**Directive**
Could you copy out the entries starting with the line containing "The height and width of the screenshot is (452, 475)." and going on through the line containing "pos(146,176)", keeping every line, and shift each coordinate in the answers up by 54?
=== Records for the exercise ===
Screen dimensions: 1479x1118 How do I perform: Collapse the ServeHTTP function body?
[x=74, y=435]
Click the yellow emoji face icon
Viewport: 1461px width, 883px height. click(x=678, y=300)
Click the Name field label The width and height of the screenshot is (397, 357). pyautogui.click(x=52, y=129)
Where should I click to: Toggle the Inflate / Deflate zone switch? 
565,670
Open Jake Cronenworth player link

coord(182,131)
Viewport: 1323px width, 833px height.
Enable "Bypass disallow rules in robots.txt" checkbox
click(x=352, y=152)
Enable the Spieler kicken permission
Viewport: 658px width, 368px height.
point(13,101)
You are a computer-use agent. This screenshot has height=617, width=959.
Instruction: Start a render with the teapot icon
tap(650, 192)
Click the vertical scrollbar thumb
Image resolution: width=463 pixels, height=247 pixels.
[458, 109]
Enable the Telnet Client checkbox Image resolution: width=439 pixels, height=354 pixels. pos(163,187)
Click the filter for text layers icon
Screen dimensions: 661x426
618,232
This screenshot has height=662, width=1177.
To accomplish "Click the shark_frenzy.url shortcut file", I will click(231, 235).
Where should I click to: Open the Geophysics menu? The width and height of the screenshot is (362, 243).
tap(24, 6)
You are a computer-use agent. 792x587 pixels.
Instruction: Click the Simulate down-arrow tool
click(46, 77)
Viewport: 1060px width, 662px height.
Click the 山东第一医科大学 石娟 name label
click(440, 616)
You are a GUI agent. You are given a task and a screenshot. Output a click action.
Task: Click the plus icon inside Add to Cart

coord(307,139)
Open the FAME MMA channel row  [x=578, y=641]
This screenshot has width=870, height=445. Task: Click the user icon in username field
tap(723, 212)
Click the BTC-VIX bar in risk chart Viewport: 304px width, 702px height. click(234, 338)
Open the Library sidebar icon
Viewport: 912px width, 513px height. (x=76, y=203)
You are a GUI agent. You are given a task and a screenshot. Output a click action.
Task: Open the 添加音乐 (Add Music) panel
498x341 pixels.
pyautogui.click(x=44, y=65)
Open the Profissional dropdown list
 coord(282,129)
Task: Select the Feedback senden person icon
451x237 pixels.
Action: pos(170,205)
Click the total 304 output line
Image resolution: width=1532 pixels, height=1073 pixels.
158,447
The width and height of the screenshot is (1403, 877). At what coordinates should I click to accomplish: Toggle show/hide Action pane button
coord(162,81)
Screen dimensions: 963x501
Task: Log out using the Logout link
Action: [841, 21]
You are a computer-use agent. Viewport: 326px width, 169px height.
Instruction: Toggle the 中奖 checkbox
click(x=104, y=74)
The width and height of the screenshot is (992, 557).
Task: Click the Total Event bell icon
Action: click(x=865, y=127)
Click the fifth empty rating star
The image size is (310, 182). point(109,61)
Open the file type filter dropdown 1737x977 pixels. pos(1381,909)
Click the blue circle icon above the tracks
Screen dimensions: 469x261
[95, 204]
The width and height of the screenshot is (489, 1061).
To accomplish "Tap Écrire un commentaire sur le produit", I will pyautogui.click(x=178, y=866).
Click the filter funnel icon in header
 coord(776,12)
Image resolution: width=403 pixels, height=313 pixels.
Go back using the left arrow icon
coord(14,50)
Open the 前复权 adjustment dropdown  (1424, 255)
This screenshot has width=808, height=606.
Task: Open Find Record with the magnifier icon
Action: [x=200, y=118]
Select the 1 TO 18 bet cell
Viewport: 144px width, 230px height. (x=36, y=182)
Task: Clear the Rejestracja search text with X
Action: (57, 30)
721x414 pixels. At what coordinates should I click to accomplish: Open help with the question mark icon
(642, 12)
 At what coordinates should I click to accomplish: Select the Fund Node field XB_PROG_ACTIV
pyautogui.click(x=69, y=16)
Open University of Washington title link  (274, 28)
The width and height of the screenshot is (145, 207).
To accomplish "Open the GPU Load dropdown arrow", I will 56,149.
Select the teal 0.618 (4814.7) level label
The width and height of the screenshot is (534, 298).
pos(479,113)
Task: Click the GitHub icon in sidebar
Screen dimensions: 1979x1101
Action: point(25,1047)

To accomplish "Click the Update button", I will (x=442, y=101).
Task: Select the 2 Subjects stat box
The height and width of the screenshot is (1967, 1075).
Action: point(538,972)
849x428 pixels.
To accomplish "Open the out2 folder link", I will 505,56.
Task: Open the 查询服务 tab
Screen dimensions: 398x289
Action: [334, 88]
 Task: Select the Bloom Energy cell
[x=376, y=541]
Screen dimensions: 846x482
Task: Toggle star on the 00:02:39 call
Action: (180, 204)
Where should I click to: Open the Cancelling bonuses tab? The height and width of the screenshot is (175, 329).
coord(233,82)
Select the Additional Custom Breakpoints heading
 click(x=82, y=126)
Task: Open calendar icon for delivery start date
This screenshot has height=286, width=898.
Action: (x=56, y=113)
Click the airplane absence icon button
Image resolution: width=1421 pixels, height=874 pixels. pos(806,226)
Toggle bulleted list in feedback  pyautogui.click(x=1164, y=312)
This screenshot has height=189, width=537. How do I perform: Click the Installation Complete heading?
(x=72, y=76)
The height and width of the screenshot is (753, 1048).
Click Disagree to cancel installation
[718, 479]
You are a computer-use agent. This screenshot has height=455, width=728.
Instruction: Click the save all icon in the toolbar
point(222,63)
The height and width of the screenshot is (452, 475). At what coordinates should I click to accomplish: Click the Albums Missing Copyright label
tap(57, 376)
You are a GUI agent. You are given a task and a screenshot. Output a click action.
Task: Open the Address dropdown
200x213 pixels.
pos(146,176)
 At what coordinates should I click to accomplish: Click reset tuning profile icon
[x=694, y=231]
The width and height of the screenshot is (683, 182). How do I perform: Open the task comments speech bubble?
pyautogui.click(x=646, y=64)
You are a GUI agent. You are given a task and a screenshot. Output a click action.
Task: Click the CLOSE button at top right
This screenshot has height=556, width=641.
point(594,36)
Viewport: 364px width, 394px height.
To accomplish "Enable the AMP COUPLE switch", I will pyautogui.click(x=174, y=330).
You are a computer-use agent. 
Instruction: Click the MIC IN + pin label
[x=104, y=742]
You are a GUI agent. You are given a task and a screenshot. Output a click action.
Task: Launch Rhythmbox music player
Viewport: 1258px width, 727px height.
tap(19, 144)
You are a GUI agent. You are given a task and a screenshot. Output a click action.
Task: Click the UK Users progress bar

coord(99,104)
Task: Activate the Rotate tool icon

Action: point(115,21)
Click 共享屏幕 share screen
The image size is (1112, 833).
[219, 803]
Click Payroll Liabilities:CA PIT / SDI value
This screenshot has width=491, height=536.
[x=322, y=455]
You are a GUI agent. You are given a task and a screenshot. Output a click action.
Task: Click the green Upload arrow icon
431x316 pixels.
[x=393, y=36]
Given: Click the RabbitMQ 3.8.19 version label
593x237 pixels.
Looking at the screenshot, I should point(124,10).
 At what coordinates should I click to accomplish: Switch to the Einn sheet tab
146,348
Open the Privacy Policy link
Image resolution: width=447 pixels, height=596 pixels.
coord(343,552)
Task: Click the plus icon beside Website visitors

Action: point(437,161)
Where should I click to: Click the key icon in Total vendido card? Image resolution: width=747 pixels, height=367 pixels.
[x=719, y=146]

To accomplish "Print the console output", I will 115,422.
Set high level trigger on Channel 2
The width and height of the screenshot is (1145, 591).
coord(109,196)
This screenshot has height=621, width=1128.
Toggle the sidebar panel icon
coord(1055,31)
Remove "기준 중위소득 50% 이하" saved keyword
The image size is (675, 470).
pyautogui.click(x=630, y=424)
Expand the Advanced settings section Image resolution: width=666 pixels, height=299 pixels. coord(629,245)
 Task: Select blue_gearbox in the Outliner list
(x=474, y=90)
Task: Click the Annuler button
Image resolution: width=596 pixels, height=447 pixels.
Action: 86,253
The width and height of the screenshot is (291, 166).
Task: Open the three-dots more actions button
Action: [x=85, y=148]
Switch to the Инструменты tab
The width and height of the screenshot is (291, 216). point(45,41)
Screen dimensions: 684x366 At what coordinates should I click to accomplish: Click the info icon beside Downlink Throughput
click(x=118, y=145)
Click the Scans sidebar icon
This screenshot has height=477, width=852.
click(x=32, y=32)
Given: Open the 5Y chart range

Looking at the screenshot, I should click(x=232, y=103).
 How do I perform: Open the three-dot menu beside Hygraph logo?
===
**Response below**
The height and width of the screenshot is (452, 475). At what coordinates should I click to accomplish: Click the Albums Missing Copyright label
tap(111, 430)
You are a GUI agent. You are given a task and a screenshot. Output a click action.
Task: Open the Address dropdown
200x213 pixels.
pos(200,230)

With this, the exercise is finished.